“I know!”

“They are to sail in three days.”

“Lieutenant Dale has told me.”

“He did not tell you that we have issued orders to Thevenard, who commands the forts at the barrier, to sink the Alliance, should she try to put to sea.”

“Sink the Alliance!” Commodore Paul Jones is thunderstruck. “My dear Genet, you jest.”

“No jest, my friend. The orders have been given. Should the Alliance attempt to pass the harriers, Thevenard will fire on it with all his hundreds of big guns, and snuff it out like a candle. It is by request of your Doctor Franklin.”

“Do you tell me that Doctor Franklin asks you to sink the Alliance?”

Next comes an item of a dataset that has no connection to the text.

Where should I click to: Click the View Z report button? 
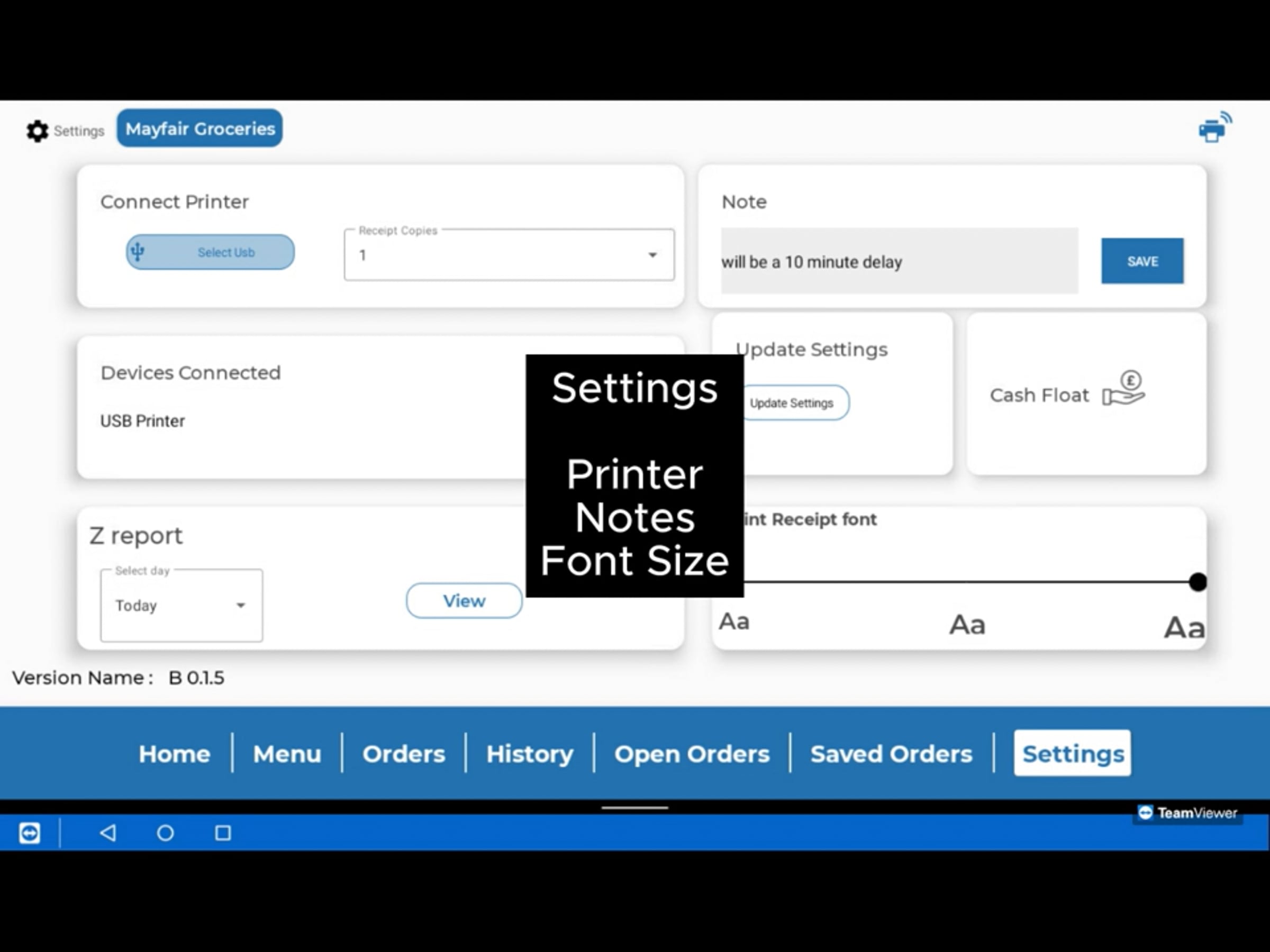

“He has asked us—for he had some inkling of the designs of Lee and Landais—to prevent them sailing away with the ship. We know of but one way to do that. We must sink it, since we have no ship here to arrest them. So we gave the orders to Thevenard. Those orders, however, we did not impart to Doctor Franklin; and, in good truth, I tell them to you now, not as a French official, but as a friend.”

“This must be stopped!” cries Commodore Paul Jones, his habits of decision and iron promptitude reassumed in a moment. “What! Sink two hundred brave, good men, to punish a pair of traitors? Never!”

Genet, who makes a cult of red tape, shrugs his shoulders and spreads his hands.